Franz Schreker ist – von Ausnahmen abgesehen – der große, von der Nazi-Diktatur zerstörte Musiktheater-Genius des ersten Drittels des 20. Jahrhunderts, in der Nachkriegszeit vergessen, ein Opfer der Kontroverse zwischen ideologisch verhärteten Fronten zwischen „Neutönern“ und „Traditionalisten“. Vor allem im damaligen Bielefelder „Opernwunder“ mit der Präsentation von Opern der Zwanziger Jahre von Wellesz, Rathaus, Krenek und eben auch Schreker begann die Rehabilitation der zu Unrecht vergessenen und verdrängten Opern einer offenbar immer noch nicht akzeptierten Epoche intensiven Musiktheaters.

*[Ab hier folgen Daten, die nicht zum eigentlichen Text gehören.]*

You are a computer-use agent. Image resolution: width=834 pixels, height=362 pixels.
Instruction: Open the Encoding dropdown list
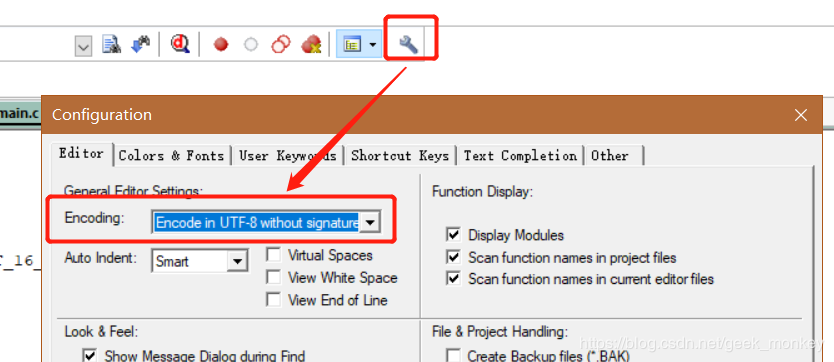[370, 222]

Nun greift die innovativ profilierte Chemnitzer Oper ein Spätwerk des musikalisch variantenreichen und politisch von den Nazis verfolgten Komponisten von 1930 auf: Nach de Costers Roman geht es um ein märchenhaft-subversives Geschehen in der Atmosphäre des Freiheitskampfes der Flamen gegen die Spanier.

Die Regie irrt deutungssuchend zwischen den möglichen Ansätzen hin und her: einem biographischen Schreker-Impetus, einem Historien-Drama, einer Posse, einem Mysterienspiel, einem Sozio-Drama, einem Märchenspiel. Das irritiert – und lässt alle Optionen offen.

Siegfried E. Mayer baut einen bühnenbeherrschenden Flügel mit portalfüllender Tastatur als vibrierendes Symbol in die Szene – lässt Schrekers Zwangs-Situation mit der Situation des Filous Smee zusamenfallen.

Ansgar Weigner erzählt das Märchen des lebenslustig-trickreichen Schmieds Smee als Überlister der Teufel und dem verwehrten Eingang zum Himmel im Zusammenhang mit dem traumatischen Schicksal Schrekers, identifiziert das Märchen mit der zeithistorischen Dimension. Smee wird zur glorifizierten Figur – archaisch-mythisch, aber zugleich zeithistorisch relevant. Das gelingt in der subtilen Personenführung, zerstört aber den Mythos des sich selbst erklärenden „Märchens“ .

Schrekers Musik beschreibt die Möglichkeiten der faszinierenden Opern-Komposition der Zwanziger Jahre: spätromantisch-zitierend, melodisch gebrochen, rhythmisch bestimmt, instrumental variabel, motivisch orientiert, auf atonale Techniken verweisend, Orchester-Instrumente präzisierend, fulminante Singstimmen provozierend und dies alles zu grandiosen Klängen in bravourösen Crescendi zusammenführend: der Robert-Schumann-Philharmonie mit ihren exzellenten Musikern gelingt unter dem aufmerksamen Dirigat von Frank Beermann ein Feuerwerk musikalischer Variabilität – konzentriert im Ausdruck, nachhaltig in der Ambivalenz der vermittelten Emotionen.

Oliver Zwarg ist ein traumhaft „richtig“ agierender Smee – stimmlich präsent, sicher in der profunden Intonation, variabel in der Interpretation. Undine Dreißig als liebevolle Frau gewinnt vor allem in den empathischen Passagen Kontur, überzeugt durch nachhaltig-flexible Phrasierung. André Riemer überzeugt als Smees Geselle Flipke mit flexibler Stimme, Edward Randall gibt dem Kontrahenten Slimbroek stimmlich konturierte Statur - und die vielen interpretationsreichen Rollen sind in Chemnitz kompetent besetzt: exemplarisch Judith Kuhn als stimmlich variabel-ausdrucksstarke verführende Astarte!

Das Chemnitzer Publikum beweist sein wachsendes Interesse an dem märchenhafte Geschehen mit seinen politisierenden Deutungen auch durch informativen kommunikativen Austausch – das entspricht zwar nicht der gängigen Opern-Konvention: aber wenn’s denn der emotionalen Zustimmung dient?